I have been reading through my journals and blog entries lately because I have the idea of writing a short autobiography to give my adult kid. It’s really an excuse to read through decades of memories, now that I have the time.

My students used to read an abridged version of the Trojan War in sixth grade English, and by the eighth or ninth time I had taught it, I knew it by heart. I got the Reading Teacher to take over teaching it in 2011 so I could teach some other things.

One day when the Reading teacher was out and the Internet was down, I had to sub for her but couldn’t use her lesson plan depending on online access, so instead, I gave the following talk, illustrating it on the whiteboard as I spoke and announcing, “There will be a quiz” before I started.

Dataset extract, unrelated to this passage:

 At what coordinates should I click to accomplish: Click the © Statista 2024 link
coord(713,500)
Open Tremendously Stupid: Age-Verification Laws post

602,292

Zeus had a son, Tantalus, who cooked and served his son Pelops to the gods.  They realized it and condemned Tantalus to Hades where he was up to his neck in water that drained away when he tried to drink, with a bunch of grapes that pulled itself away when he tried to eat.  The gods brought Pelops back to life, and Pelops killed Hippodamia’s father in order to marry Hippodamia.  Pelops and Hippodamia had two children, Thyestes and Atreus.  Atreus married Aerope, but Thyestes had an affair with Aerope, so Atreus killed and cooked Thyestes’ two sons and served them up.  Thyestes vowed vengeance and ran away with his daughter Pelopia, having a son, Aegisthus, by her.  Don’t forget Aegisthus.  Pelops also had a sister, Niobe, who bragged that her seven sons and seven daughters were REALLY SPECIAL, so the gods turned her into a WEEPING ROCK.  MEANWHILE, Atreus and Aerope had two sons, Agamemnon and Menelaus.

And MEANWHILE, Zeus had an affair with Leda while he was pretending to be a swan, and though she was married to Tyndareus, Leda laid two eggs, each of which hatched to produce twins:  Castor and Pollux, and Helen and Clytemnestra.

WHEREUPON (imagine me drawing lines and arrows and family trees) Menelaus married Helen, who was his great-great-grandfather’s daughter.  Agamemnon married Helen’s sister Clytemnestra, and had three children:  Iphigenia, Orestes, and Electra.  Helen ran away with Paris, and Agamemnon and Menelaus went after her.  On the way, Agamemnon sacrificed his daughter Iphigenia to the gods so he could have a fair wind.  Ten years passed, during which Paris died and Helen married somebody else.

AND MEANWHILE, Aegisthus (remember him?) was having an affair with Clytemnestra, who was SERIOUSLY ANNOYED with Agamemnon for sacrificing their daughter.  In other words, she was fooling around with her husband’s cousin because her husband killed their daughter. 

The war ends.  Agamemnon brings home Cassandra, the sister of Paris, the guy who stole his brother’s wife.  Cassandra is condemned to always know the future and never be believed, so she’s all like BLOOD DEATH DESPAIR DON’T GO IN THAT HOUSE, but nobody listens.  Clytemnestra welcomes Agamemnon with open arms, draws him a bath, takes his armor and his sword, and HACKS HIM TO DEATH IN THE BATHTUB.  She does Cassandra in while she’s at it.  And Orestes, who was out of town, comes home and KILLS HIS MOTHER.  AND GOES BONKERS.  And Helen and Menelaus live happily ever after. 


As you might imagine, this talk, which takes about five minutes at high speed without an audience, takes fifteen with an audience because of the cries of “Wait.  That’s not right!” and “No!” and the feverish attempts of some of the students to slow me down so they can take notes.  By the end of it, the class is pretty raucous and they have gained a new appreciation of all things Ancient Greek because, as someone said today, the story is better than “Jersey Shore.” 

6 thoughts on “THERE WILL BE A QUIZ

  1. Heather Marshall Jacobsen says:

    I came upon a thing on the Internet, not long ago, that suggested “A Florida Man” and “In the Old Testament” were delightfully interchangeable. I think your comparison is even more wonderful! (And, Happy Birthday!)